When children are infants, parents are typically at their beck and call. They fuss; Mom tries to figure out what is wrong. They cry; Dad comes running.

Part of the parenting job is to start setting boundaries — some of which the little ones will have to live with for a lifetime, or at least life while life is under the home roof.

The morning routine can be a challenging time of day for families, especially those with young children. Little ones tend to resist the kind of structure a parent would like to create, but there are ways to help start your day with young children so your family's morning routine won't turn into a free-for-all.

Set a Coming Out Time or Signal

Few things are as unnerving as looking in your child's room early in the morning, only to discover they're rummaging around downstairs before the sun has come up. For safety's sake — and your sanity — help them stay put until a designated time. (Of course, attending to bathroom needs must be allowed). Either you come get them, turn on a hallway light, or give them the independence to do it themselves (see the next tip).

Use a Clock

This is a perfect opportunity to help teach numerals, as well as telling time.

Depending on your family's schedule and the sleep patterns of your children, teach them what the time looks like on the clock. Until they get the idea, you may have to write the beginning number on a postcard. For example, if they can get out of bed at 7:00, write the numeral "7" on the postcard and place beside the clock. They know that when the first number is "7," they can come out.

Provide Appropriate Activities for Your Children

Children need to be able to entertain themselves for small periods of time. Consider placing books, building blocks, and other toys in a box beside their bed for them to use until they can come out.

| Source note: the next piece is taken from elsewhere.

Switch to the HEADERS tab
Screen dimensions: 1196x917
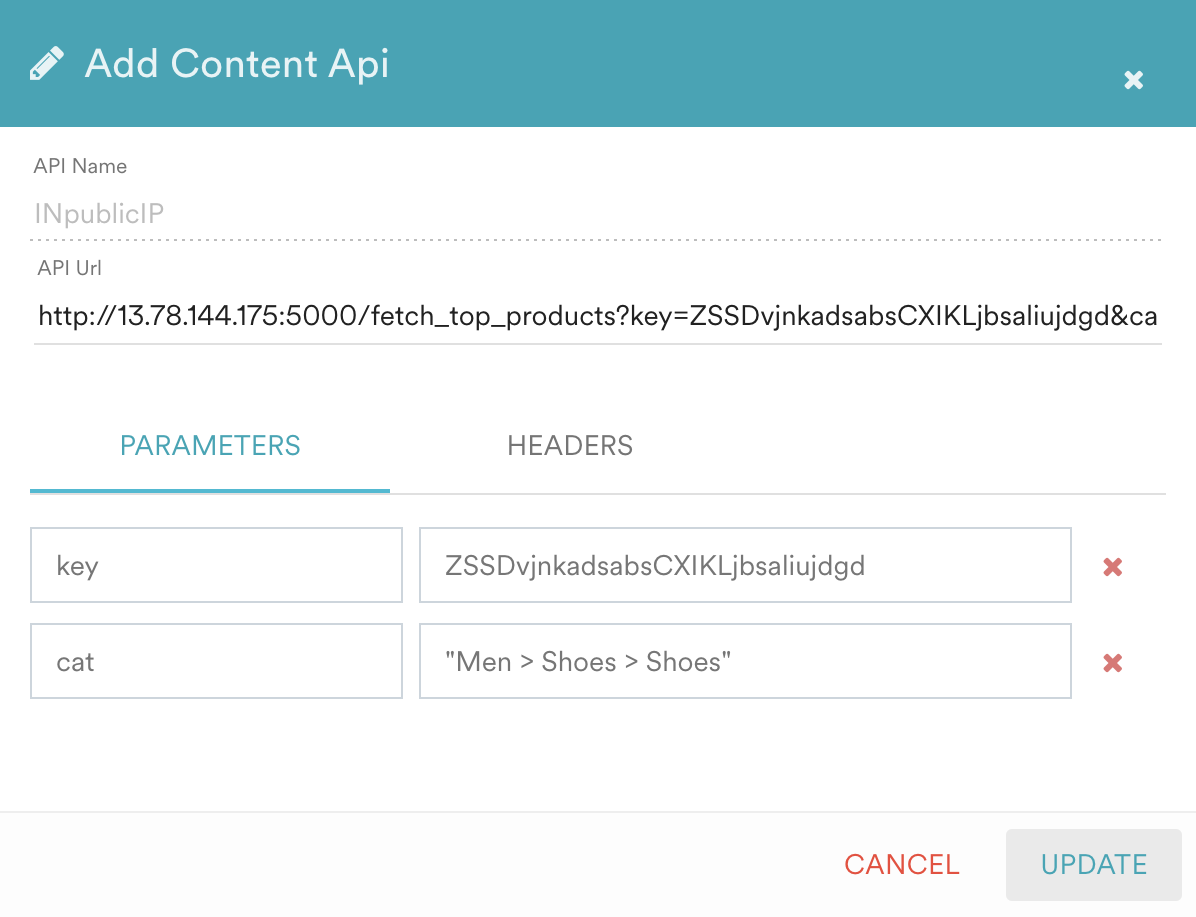pyautogui.click(x=569, y=445)
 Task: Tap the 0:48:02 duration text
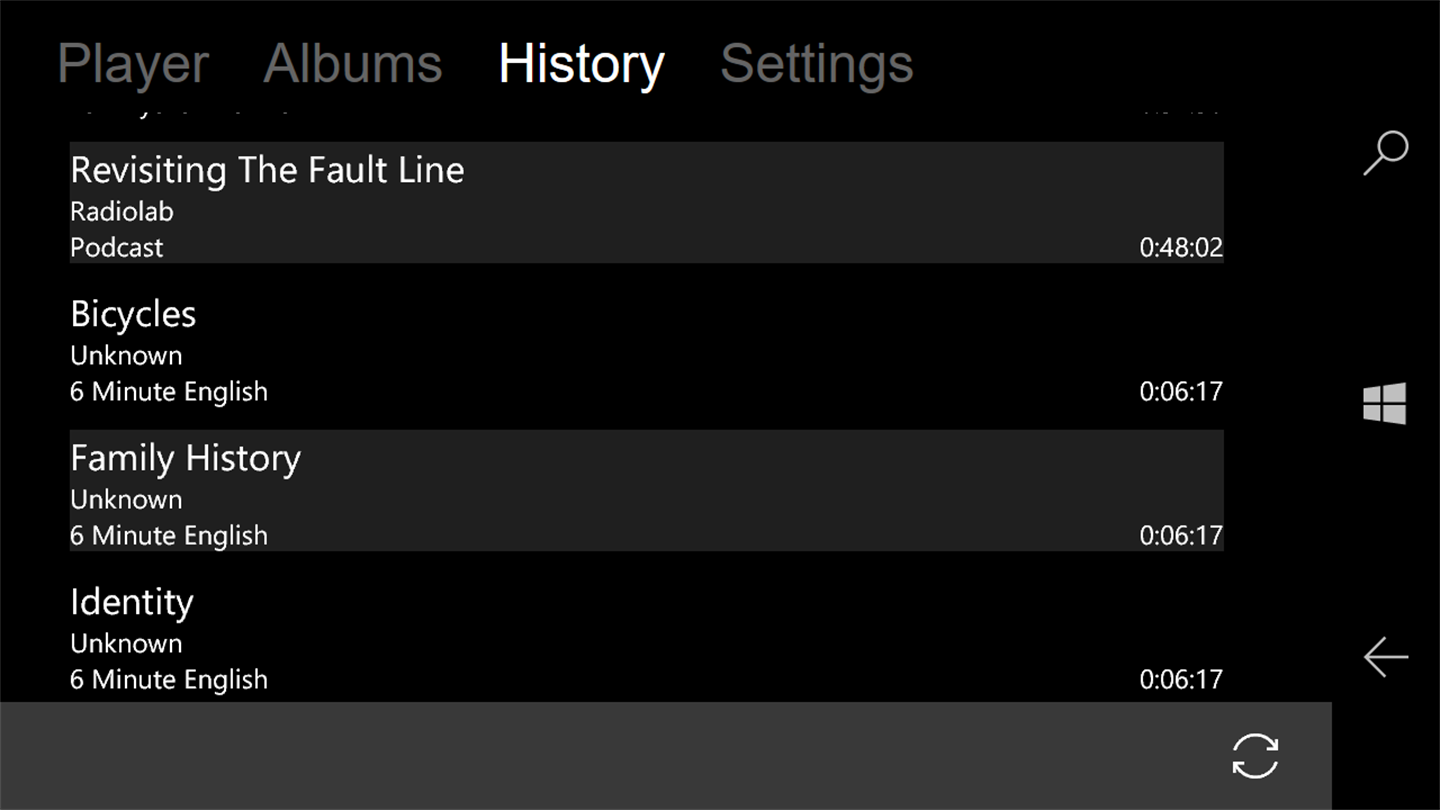(1181, 248)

Lay Out Clothing the Night Before

As your child moves toward independently dressing herself, she can come out of her room ready for the day. Make sure she knows where she is to put her pajamas (back on a shelf, in a dresser, or in the hamper).

Breakfast Comes Second

Require children to come downstairs dressed. This tip can help get family members out of the house on mornings when time is an issue or you have some place to be. It sets up the habit for the daily routine (even on days when you are hanging at home). Use bibs or tuck a kitchen towel in their shirt to protect clothing.

Use a Routine Chart

Depending on your child's age, routines on a chart could include:

  • getting dressed
  • putting pajamas away
  • making bed/cleaning up room
  • clearing table after breakfast
  • brushing teeth

For toddlers and young children, use pictures as well as words to describe each item on the chart. You may wish to use stickers or simply a check mark or happy face to show completion of each step in the morning schedule. For some children (and parents), simply having it visible will be enough. At some point, your child will hopefully no longer need the visual to help them move through the morning routine.

Get Yourself Ready First

If you have to get out the door by a certain time, being dressed and ready for the day will build in a buffer for dealing with emergencies: the juice on the floor, the tantrum, the last-second diaper change. Consider wearing an apron to protect your clothing from any evidence the aforementioned emergencies.